Please give the listing underneath again, exactly as shown.

____________________

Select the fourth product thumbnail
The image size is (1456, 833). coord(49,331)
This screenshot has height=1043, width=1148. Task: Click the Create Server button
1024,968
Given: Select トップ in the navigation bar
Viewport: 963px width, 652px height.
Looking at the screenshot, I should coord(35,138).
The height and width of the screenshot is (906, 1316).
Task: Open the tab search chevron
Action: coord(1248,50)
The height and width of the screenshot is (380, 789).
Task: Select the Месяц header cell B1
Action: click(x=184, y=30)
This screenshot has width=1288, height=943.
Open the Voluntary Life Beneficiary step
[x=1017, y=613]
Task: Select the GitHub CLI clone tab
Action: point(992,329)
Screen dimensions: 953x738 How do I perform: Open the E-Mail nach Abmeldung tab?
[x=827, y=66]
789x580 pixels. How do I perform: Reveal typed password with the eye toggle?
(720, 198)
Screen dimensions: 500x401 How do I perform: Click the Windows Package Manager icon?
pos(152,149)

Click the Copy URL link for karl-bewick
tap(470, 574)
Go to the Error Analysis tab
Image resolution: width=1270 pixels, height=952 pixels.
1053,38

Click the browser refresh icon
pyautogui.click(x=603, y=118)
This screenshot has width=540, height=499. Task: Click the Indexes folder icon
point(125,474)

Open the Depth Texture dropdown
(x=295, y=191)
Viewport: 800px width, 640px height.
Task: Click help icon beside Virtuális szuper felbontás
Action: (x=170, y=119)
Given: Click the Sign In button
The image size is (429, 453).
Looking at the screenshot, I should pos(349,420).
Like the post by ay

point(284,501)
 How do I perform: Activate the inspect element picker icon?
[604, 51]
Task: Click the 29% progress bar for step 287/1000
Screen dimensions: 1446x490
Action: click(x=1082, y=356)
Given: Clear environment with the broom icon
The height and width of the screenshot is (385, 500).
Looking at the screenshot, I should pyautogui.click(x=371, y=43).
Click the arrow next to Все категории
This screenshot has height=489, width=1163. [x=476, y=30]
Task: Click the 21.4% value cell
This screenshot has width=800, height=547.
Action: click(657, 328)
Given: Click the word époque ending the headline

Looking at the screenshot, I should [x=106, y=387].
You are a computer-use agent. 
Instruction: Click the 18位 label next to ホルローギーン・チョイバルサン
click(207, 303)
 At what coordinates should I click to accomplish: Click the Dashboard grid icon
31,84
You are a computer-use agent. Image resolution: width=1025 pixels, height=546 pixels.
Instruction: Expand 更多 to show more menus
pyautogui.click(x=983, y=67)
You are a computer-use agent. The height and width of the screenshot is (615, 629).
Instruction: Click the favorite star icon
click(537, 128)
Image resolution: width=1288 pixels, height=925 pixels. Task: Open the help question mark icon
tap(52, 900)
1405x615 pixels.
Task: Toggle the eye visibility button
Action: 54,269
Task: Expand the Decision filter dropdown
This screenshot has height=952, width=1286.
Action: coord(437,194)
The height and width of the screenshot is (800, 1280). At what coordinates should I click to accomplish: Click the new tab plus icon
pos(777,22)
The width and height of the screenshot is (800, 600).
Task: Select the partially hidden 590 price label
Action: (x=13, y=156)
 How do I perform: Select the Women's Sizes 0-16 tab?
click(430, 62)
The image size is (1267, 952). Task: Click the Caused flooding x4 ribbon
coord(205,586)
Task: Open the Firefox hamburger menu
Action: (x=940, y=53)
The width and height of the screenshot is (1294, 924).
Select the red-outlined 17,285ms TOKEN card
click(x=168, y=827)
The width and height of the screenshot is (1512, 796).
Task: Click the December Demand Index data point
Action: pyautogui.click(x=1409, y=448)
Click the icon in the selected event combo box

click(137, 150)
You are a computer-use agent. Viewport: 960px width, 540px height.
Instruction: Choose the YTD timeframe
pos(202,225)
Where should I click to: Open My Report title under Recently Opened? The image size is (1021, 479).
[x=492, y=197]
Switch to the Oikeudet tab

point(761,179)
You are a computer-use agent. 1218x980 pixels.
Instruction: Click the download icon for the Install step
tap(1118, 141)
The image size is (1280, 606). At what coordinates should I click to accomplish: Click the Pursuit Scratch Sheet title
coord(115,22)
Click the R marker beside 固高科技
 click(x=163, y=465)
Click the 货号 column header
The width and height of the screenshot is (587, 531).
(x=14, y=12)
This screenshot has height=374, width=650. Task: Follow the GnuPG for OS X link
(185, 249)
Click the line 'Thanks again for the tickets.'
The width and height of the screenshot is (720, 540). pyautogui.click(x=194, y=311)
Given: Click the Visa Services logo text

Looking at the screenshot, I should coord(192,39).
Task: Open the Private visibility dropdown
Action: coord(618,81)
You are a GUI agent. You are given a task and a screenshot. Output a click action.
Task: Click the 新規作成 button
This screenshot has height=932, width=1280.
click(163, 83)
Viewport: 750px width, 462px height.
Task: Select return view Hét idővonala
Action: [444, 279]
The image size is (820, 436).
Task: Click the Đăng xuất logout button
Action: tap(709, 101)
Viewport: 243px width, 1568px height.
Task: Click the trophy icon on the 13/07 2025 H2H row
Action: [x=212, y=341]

____________________

Solution >>
Select the fourth product thumbnail
The image size is (1456, 833). coord(49,331)
This screenshot has height=1043, width=1148. Task: Click the Create Server button
1024,968
Given: Select トップ in the navigation bar
Viewport: 963px width, 652px height.
Looking at the screenshot, I should coord(35,138).
The height and width of the screenshot is (906, 1316).
Task: Open the tab search chevron
Action: coord(1248,50)
The height and width of the screenshot is (380, 789).
Task: Select the Месяц header cell B1
Action: click(x=184, y=30)
This screenshot has width=1288, height=943.
Open the Voluntary Life Beneficiary step
[x=1017, y=613]
Task: Select the GitHub CLI clone tab
Action: point(992,329)
Screen dimensions: 953x738 How do I perform: Open the E-Mail nach Abmeldung tab?
[x=827, y=66]
789x580 pixels. How do I perform: Reveal typed password with the eye toggle?
(720, 198)
Screen dimensions: 500x401 How do I perform: Click the Windows Package Manager icon?
pos(152,149)

Click the Copy URL link for karl-bewick
tap(470, 574)
Go to the Error Analysis tab
Image resolution: width=1270 pixels, height=952 pixels.
1053,38

Click the browser refresh icon
pyautogui.click(x=603, y=118)
This screenshot has width=540, height=499. Task: Click the Indexes folder icon
point(125,474)

Open the Depth Texture dropdown
(x=295, y=191)
Viewport: 800px width, 640px height.
Task: Click help icon beside Virtuális szuper felbontás
Action: (x=170, y=119)
Given: Click the Sign In button
The image size is (429, 453).
Looking at the screenshot, I should pos(349,420).
Like the post by ay

point(284,501)
 How do I perform: Activate the inspect element picker icon?
[604, 51]
Task: Click the 29% progress bar for step 287/1000
Screen dimensions: 1446x490
Action: click(x=1082, y=356)
Given: Clear environment with the broom icon
The height and width of the screenshot is (385, 500).
Looking at the screenshot, I should pyautogui.click(x=371, y=43).
Click the arrow next to Все категории
This screenshot has height=489, width=1163. [x=476, y=30]
Task: Click the 21.4% value cell
This screenshot has width=800, height=547.
Action: click(657, 328)
Given: Click the word époque ending the headline

Looking at the screenshot, I should [x=106, y=387].
You are a computer-use agent. 
Instruction: Click the 18位 label next to ホルローギーン・チョイバルサン
click(207, 303)
 At what coordinates should I click to accomplish: Click the Dashboard grid icon
31,84
You are a computer-use agent. Image resolution: width=1025 pixels, height=546 pixels.
Instruction: Expand 更多 to show more menus
pyautogui.click(x=983, y=67)
You are a computer-use agent. The height and width of the screenshot is (615, 629).
Instruction: Click the favorite star icon
click(537, 128)
Image resolution: width=1288 pixels, height=925 pixels. Task: Open the help question mark icon
tap(52, 900)
1405x615 pixels.
Task: Toggle the eye visibility button
Action: 54,269
Task: Expand the Decision filter dropdown
This screenshot has height=952, width=1286.
Action: coord(437,194)
The height and width of the screenshot is (800, 1280). At what coordinates should I click to accomplish: Click the new tab plus icon
pos(777,22)
The width and height of the screenshot is (800, 600).
Task: Select the partially hidden 590 price label
Action: (x=13, y=156)
 How do I perform: Select the Women's Sizes 0-16 tab?
click(430, 62)
The image size is (1267, 952). Task: Click the Caused flooding x4 ribbon
coord(205,586)
Task: Open the Firefox hamburger menu
Action: (x=940, y=53)
The width and height of the screenshot is (1294, 924).
Select the red-outlined 17,285ms TOKEN card
click(x=168, y=827)
The width and height of the screenshot is (1512, 796).
Task: Click the December Demand Index data point
Action: pyautogui.click(x=1409, y=448)
Click the icon in the selected event combo box

click(137, 150)
You are a computer-use agent. Viewport: 960px width, 540px height.
Instruction: Choose the YTD timeframe
pos(202,225)
Where should I click to: Open My Report title under Recently Opened? The image size is (1021, 479).
[x=492, y=197]
Switch to the Oikeudet tab

point(761,179)
You are a computer-use agent. 1218x980 pixels.
Instruction: Click the download icon for the Install step
tap(1118, 141)
The image size is (1280, 606). At what coordinates should I click to accomplish: Click the Pursuit Scratch Sheet title
coord(115,22)
Click the R marker beside 固高科技
 click(x=163, y=465)
Click the 货号 column header
The width and height of the screenshot is (587, 531).
(x=14, y=12)
This screenshot has height=374, width=650. Task: Follow the GnuPG for OS X link
(185, 249)
Click the line 'Thanks again for the tickets.'
The width and height of the screenshot is (720, 540). pyautogui.click(x=194, y=311)
Given: Click the Visa Services logo text

Looking at the screenshot, I should coord(192,39).
Task: Open the Private visibility dropdown
Action: coord(618,81)
You are a GUI agent. You are given a task and a screenshot. Output a click action.
Task: Click the 新規作成 button
This screenshot has height=932, width=1280.
click(163, 83)
Viewport: 750px width, 462px height.
Task: Select return view Hét idővonala
Action: [444, 279]
The image size is (820, 436).
Task: Click the Đăng xuất logout button
Action: tap(709, 101)
Viewport: 243px width, 1568px height.
Task: Click the trophy icon on the 13/07 2025 H2H row
Action: [x=212, y=341]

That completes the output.